We do band sometimes but if the buckling is still intact and turns out to be not a good buck we do not sell as a breeder ,,we have a meat goat buyer come buy our meat goats on a regular basis and those boys are sold (as meat,) they do not care if the animal is intact or not ,they will never breed, the buyer takes them straight to butcher, we do not flood the market with billies ...occasionally we do sell commercial billies,no papers, it's the ones that are nice billies but only have a minor defect like little pigment ect.. a few of those can go as registered for basic registered prices, all depends on the goat......

Our pictures are what you see is what you get...we do not doctor our pics,when people come to our ranch they are amazed by our goats and the pictures are proven true........but there are those people that do beef up pics so buyer beware....................
just wanted to clear things up,,

As for the ages of the kids pictured #1 was 2.5mo in picture
#2 was 3mo in picture
#3 was 4mo in picture

thank you all for your nice comments,it is greatly appreciated..
here is our website:

http://tothboergoats.clearwire.net/


----------



## StaceyRosado (Oct 5, 2007)

oh it is always nice to have the breeders around to give real answers on questions asked. 

Welcome to The Goat Spot. 

I really like the looks of your boers. I am not a boer breeder but I can tell a good animal when I see it.


----------



## liz (Oct 5, 2007)

Welcome to The Goat Spot!! I don't have Boers but I do think yours are really good looking! I like the last pic in your post...that is one handsome buck!


----------



## goatnutty (Oct 9, 2007)

Alaskeboers-First off I know your not getting one but #3 is gorgous.toth boer goats- Welcome to the goat spot!I like your goats a lot.


----------



## AlaskaBoers (May 7, 2008)

hi!
yes i was planning on shipping, but i decided that i would wait until next year.
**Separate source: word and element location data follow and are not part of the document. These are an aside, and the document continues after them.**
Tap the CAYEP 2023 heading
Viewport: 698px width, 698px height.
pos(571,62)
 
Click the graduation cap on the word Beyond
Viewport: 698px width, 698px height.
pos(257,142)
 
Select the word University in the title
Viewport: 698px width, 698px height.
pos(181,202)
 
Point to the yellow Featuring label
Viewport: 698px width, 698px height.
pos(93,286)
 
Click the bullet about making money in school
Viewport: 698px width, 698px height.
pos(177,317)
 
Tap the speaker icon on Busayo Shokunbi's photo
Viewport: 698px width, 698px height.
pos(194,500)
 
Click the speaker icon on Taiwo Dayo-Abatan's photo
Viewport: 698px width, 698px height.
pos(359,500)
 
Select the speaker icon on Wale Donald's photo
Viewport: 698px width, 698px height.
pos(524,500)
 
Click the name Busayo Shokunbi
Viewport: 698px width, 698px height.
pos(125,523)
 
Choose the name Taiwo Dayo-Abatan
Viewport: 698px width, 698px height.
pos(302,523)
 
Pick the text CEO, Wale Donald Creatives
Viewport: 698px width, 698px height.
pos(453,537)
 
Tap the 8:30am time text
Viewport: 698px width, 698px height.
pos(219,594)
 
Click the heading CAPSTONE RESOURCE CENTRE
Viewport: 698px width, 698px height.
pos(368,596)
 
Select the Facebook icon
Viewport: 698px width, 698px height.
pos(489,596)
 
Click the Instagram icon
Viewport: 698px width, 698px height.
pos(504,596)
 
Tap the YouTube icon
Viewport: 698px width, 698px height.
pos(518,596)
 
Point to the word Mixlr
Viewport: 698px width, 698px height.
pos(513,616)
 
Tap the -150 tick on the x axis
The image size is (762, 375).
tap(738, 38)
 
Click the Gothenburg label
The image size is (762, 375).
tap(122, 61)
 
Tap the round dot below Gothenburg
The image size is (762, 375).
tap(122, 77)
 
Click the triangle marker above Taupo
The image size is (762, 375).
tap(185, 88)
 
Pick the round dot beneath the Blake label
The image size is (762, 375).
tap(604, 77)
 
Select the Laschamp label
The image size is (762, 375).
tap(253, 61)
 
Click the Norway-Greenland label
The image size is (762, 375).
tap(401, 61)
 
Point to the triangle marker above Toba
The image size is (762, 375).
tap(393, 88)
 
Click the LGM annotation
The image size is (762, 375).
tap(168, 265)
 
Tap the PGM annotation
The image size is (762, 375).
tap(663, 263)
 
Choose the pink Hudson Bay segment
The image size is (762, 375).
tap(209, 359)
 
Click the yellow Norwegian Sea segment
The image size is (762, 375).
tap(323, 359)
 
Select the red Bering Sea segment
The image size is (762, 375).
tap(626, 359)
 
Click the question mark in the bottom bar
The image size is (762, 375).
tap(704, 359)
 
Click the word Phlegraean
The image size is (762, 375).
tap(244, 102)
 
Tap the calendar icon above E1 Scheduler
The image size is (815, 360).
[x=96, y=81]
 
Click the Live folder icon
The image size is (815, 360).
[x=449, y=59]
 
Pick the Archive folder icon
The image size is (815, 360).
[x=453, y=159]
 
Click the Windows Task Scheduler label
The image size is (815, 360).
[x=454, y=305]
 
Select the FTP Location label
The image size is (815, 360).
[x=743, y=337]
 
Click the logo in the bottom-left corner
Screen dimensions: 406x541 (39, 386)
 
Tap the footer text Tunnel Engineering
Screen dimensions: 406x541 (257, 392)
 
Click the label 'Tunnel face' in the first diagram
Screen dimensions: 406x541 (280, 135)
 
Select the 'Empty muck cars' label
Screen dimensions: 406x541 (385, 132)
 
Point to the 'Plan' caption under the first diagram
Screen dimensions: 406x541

And when i saw the pictures of your bucks, i was amazed, no animals up here could compare! i really wish I could ship from CA because of the awesome stock, but i think we will be picking one up during our vacation to wisconsin. thanks.


----------



## AlaskaBoers (May 7, 2008)

oh yes, i forgot , it really is nice to have a new breeder here! welcome to 'goat spot' !


----------



## toth boer goats (Jul 20, 2008)

thank you everyone for the sweet welcome and comments,, :hug:


----------



## SDK (Jun 26, 2008)

toth boers, i love your bucks! they're gorgeous. if i had the capacity for a boer buck i'd buy that red one! haha but really beautiful animals


----------